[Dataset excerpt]
————————

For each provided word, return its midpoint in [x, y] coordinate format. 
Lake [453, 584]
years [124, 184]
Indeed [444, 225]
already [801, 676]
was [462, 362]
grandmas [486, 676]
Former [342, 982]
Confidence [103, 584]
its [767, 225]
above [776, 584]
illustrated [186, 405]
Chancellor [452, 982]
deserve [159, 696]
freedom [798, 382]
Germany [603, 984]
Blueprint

————————

* _WHAT THE TASK REQUIRES_: Quote every line of the records above word for word.

* _FULL SOLUTION_:
For each provided word, return its midpoint in [x, y] coordinate format. 
Lake [453, 584]
years [124, 184]
Indeed [444, 225]
already [801, 676]
was [462, 362]
grandmas [486, 676]
Former [342, 982]
Confidence [103, 584]
its [767, 225]
above [776, 584]
illustrated [186, 405]
Chancellor [452, 982]
deserve [159, 696]
freedom [798, 382]
Germany [603, 984]
Blueprint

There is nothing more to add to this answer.